● **TASK DETAILS**
Copy the rows below word for word, from the first one through the line containing "(x=278, y=57)", with both ends included.

Rows for locating described items:

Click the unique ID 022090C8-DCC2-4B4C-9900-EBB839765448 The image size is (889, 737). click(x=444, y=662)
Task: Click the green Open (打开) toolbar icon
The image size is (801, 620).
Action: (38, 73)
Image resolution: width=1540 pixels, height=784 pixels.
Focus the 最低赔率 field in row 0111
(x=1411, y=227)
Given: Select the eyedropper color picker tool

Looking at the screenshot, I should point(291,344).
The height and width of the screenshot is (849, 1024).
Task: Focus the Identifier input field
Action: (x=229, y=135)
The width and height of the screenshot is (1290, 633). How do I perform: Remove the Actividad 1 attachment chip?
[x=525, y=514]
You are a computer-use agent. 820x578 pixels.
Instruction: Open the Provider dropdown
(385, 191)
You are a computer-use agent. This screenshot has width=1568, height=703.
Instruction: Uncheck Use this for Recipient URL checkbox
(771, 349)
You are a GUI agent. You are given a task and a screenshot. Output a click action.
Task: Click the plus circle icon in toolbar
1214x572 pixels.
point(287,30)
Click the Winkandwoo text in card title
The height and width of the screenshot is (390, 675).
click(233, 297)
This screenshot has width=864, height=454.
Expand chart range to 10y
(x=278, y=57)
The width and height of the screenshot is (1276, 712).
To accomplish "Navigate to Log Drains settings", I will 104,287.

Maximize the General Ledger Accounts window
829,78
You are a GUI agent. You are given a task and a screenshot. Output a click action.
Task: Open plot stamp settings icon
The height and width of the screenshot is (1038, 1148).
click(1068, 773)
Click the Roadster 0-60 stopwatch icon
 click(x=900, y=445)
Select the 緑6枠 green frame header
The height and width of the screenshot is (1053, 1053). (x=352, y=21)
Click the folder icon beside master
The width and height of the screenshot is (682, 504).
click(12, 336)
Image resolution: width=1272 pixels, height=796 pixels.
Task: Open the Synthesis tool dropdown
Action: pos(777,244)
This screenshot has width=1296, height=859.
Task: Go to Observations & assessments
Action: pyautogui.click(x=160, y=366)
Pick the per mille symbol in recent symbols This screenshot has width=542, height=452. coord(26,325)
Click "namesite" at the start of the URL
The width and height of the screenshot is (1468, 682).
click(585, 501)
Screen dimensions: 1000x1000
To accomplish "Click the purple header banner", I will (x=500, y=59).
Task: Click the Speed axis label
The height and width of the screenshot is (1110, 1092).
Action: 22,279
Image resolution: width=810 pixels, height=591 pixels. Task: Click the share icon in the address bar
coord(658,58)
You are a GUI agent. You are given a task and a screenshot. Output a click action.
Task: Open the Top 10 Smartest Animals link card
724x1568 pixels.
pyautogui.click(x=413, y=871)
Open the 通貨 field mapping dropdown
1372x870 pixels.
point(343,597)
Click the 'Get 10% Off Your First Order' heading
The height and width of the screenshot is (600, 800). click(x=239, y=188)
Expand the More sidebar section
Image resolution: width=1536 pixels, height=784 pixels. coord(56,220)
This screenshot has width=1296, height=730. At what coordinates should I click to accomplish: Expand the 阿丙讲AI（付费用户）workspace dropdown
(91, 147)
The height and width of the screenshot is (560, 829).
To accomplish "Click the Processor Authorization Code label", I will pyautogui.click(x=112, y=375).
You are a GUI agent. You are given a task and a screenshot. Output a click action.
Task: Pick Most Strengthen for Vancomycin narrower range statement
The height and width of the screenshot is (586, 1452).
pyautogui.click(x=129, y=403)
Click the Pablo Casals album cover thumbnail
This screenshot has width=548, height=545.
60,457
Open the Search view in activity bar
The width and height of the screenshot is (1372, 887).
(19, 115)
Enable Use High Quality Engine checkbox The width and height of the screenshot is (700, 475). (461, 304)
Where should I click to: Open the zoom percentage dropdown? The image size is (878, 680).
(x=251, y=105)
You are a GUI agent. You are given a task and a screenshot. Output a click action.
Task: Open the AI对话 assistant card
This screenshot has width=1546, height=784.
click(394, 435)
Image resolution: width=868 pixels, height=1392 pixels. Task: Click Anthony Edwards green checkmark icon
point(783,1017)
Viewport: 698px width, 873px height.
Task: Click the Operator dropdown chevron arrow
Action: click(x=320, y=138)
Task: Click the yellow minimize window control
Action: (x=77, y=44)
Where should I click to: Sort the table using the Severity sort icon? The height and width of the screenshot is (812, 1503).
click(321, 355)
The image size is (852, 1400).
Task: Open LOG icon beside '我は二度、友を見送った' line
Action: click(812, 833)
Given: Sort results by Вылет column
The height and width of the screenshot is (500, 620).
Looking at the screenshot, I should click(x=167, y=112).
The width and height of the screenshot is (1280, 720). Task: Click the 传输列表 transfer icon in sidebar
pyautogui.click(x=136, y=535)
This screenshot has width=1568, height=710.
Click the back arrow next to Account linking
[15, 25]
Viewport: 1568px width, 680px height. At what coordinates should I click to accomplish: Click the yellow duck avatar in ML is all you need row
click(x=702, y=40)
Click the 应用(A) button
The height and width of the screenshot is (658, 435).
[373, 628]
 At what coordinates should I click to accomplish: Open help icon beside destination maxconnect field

● **OUTPUT**
Click the unique ID 022090C8-DCC2-4B4C-9900-EBB839765448 The image size is (889, 737). click(x=444, y=662)
Task: Click the green Open (打开) toolbar icon
The image size is (801, 620).
Action: (38, 73)
Image resolution: width=1540 pixels, height=784 pixels.
Focus the 最低赔率 field in row 0111
(x=1411, y=227)
Given: Select the eyedropper color picker tool

Looking at the screenshot, I should point(291,344).
The height and width of the screenshot is (849, 1024).
Task: Focus the Identifier input field
Action: (x=229, y=135)
The width and height of the screenshot is (1290, 633). How do I perform: Remove the Actividad 1 attachment chip?
[x=525, y=514]
You are a computer-use agent. 820x578 pixels.
Instruction: Open the Provider dropdown
(385, 191)
You are a computer-use agent. This screenshot has width=1568, height=703.
Instruction: Uncheck Use this for Recipient URL checkbox
(771, 349)
You are a GUI agent. You are given a task and a screenshot. Output a click action.
Task: Click the plus circle icon in toolbar
1214x572 pixels.
point(287,30)
Click the Winkandwoo text in card title
The height and width of the screenshot is (390, 675).
click(233, 297)
This screenshot has width=864, height=454.
Expand chart range to 10y
(x=278, y=57)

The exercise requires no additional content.